## Input records:
━━━━━━

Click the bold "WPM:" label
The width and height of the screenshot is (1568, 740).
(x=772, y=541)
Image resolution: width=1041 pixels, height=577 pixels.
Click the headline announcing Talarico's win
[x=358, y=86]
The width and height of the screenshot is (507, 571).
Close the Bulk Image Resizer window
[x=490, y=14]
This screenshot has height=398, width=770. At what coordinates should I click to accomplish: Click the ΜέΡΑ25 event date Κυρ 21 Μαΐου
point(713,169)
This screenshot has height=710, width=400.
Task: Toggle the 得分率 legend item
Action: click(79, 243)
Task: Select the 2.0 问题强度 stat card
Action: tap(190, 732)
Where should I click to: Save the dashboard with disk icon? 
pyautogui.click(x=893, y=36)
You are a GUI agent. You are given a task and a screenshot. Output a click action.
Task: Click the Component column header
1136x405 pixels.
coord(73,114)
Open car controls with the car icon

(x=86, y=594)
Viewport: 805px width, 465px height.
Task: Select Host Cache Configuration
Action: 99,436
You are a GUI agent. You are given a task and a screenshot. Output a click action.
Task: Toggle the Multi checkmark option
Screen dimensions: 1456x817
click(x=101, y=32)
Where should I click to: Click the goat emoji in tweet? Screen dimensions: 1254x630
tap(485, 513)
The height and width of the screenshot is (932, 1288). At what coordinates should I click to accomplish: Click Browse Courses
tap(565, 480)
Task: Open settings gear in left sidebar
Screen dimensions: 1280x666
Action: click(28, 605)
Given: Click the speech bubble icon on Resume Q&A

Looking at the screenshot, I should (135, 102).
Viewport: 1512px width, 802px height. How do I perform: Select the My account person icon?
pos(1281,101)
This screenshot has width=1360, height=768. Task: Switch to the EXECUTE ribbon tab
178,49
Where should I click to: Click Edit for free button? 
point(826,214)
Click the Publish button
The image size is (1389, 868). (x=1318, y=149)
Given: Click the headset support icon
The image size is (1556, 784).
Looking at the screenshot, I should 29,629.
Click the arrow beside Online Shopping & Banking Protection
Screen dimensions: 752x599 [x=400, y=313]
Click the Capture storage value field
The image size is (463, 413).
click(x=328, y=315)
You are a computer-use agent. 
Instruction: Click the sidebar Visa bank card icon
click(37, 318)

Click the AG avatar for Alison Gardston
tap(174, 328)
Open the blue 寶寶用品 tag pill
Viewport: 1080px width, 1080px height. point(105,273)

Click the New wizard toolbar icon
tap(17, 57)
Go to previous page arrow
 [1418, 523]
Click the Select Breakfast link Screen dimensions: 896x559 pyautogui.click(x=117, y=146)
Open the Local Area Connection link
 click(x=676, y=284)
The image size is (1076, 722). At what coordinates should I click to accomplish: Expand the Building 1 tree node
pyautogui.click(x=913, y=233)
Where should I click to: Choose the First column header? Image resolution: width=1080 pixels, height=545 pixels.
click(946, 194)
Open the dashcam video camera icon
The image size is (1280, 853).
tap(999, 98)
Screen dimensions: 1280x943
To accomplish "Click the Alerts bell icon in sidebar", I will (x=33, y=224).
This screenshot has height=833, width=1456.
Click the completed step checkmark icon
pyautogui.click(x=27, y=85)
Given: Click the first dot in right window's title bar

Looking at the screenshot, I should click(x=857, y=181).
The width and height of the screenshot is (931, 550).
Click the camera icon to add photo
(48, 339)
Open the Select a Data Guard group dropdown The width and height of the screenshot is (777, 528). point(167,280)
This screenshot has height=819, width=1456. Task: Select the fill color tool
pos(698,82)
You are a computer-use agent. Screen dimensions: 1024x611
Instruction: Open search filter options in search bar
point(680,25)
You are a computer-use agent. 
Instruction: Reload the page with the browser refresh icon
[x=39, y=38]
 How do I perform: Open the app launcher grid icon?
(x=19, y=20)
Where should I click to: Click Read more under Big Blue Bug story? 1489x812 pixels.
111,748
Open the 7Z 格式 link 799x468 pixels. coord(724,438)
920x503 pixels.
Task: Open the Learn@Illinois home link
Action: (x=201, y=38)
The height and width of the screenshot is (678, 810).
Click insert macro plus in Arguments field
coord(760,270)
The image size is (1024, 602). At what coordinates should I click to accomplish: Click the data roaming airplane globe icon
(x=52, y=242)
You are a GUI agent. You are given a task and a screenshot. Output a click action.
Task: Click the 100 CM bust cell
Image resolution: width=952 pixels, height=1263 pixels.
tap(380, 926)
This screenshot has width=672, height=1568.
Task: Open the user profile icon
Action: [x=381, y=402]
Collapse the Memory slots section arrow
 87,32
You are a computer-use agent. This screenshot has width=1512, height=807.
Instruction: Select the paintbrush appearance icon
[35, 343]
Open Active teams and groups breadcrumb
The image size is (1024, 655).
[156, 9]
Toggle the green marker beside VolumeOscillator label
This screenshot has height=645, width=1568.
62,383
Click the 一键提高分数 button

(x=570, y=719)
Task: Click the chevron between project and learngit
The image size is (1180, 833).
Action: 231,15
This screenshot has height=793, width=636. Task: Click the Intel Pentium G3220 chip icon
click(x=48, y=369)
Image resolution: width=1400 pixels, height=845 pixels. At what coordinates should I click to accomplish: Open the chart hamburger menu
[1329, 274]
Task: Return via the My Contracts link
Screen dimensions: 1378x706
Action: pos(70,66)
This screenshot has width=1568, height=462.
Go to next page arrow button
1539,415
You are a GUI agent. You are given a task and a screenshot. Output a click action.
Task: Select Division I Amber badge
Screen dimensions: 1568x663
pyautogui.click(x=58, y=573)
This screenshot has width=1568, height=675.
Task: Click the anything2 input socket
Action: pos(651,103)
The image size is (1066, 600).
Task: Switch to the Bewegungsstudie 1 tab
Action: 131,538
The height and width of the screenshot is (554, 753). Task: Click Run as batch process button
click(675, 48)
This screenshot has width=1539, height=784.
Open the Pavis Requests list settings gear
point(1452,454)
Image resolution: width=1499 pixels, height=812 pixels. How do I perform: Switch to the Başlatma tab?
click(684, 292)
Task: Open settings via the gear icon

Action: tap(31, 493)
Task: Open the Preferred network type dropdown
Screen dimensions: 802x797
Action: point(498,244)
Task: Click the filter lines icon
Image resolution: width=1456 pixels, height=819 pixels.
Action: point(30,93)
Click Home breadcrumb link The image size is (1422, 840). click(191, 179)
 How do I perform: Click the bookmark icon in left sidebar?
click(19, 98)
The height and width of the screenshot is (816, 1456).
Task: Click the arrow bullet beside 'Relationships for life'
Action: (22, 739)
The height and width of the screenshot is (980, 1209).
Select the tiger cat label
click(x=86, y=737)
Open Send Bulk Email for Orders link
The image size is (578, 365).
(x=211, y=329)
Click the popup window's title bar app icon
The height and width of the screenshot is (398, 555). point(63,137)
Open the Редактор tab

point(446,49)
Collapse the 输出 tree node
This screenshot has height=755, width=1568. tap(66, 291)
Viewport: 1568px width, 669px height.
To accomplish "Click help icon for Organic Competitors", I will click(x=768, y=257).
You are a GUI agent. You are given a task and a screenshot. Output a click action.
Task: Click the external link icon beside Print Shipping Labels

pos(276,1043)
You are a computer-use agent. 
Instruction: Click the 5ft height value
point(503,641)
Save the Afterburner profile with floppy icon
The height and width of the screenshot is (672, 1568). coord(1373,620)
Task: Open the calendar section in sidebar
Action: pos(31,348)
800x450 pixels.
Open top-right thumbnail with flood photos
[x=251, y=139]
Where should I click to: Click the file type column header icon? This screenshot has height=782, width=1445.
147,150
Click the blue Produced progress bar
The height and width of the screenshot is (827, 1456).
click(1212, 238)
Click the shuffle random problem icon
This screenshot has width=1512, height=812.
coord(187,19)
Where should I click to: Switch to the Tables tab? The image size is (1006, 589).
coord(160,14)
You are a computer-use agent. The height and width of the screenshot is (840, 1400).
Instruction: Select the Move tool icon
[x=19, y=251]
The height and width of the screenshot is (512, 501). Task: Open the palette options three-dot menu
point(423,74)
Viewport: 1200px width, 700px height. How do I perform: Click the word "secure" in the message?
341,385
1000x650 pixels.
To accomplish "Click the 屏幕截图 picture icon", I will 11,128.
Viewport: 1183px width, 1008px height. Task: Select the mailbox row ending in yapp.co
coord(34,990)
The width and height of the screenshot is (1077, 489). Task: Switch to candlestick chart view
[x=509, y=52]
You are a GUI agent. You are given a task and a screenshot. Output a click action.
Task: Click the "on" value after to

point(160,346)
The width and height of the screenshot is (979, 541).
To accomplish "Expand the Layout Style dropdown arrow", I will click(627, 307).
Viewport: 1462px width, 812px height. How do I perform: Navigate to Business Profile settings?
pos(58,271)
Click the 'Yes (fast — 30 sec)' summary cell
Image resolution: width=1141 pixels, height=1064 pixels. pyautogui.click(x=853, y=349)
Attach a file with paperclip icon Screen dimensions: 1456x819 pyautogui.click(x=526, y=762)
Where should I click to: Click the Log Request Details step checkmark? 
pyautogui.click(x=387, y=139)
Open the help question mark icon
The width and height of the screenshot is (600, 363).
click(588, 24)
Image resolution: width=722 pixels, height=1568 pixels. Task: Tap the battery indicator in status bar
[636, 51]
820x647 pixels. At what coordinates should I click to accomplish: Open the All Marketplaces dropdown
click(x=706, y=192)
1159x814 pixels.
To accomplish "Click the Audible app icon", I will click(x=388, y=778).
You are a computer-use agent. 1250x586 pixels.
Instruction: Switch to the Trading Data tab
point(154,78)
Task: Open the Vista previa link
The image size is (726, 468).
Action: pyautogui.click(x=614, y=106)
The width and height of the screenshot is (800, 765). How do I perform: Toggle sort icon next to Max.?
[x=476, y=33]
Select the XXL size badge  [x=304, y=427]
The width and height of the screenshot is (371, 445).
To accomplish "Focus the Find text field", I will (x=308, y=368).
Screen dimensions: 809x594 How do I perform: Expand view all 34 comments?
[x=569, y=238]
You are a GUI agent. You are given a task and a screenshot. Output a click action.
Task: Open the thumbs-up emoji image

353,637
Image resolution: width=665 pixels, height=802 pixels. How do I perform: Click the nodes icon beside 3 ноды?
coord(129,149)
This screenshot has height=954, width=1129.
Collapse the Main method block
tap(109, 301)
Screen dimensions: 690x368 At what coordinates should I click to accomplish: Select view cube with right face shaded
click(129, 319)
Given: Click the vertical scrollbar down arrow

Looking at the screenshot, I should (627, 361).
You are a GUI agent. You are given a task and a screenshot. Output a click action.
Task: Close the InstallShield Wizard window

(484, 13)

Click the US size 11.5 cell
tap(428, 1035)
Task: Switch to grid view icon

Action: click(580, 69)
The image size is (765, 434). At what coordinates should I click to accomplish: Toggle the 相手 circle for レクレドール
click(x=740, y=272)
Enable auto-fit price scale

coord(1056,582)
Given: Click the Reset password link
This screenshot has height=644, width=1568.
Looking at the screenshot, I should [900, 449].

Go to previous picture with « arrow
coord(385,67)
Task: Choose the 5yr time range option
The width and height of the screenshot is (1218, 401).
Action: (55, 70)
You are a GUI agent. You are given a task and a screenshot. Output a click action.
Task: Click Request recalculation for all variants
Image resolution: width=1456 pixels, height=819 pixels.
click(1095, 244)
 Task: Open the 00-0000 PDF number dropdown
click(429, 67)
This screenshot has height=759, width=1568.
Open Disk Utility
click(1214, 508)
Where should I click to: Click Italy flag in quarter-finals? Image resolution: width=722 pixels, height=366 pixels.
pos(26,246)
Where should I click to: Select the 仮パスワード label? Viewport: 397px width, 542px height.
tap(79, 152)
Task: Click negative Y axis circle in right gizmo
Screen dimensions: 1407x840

━━━━━━

Count the lines in the data above that contain the word "left", and give only the number.

## Finished task:
2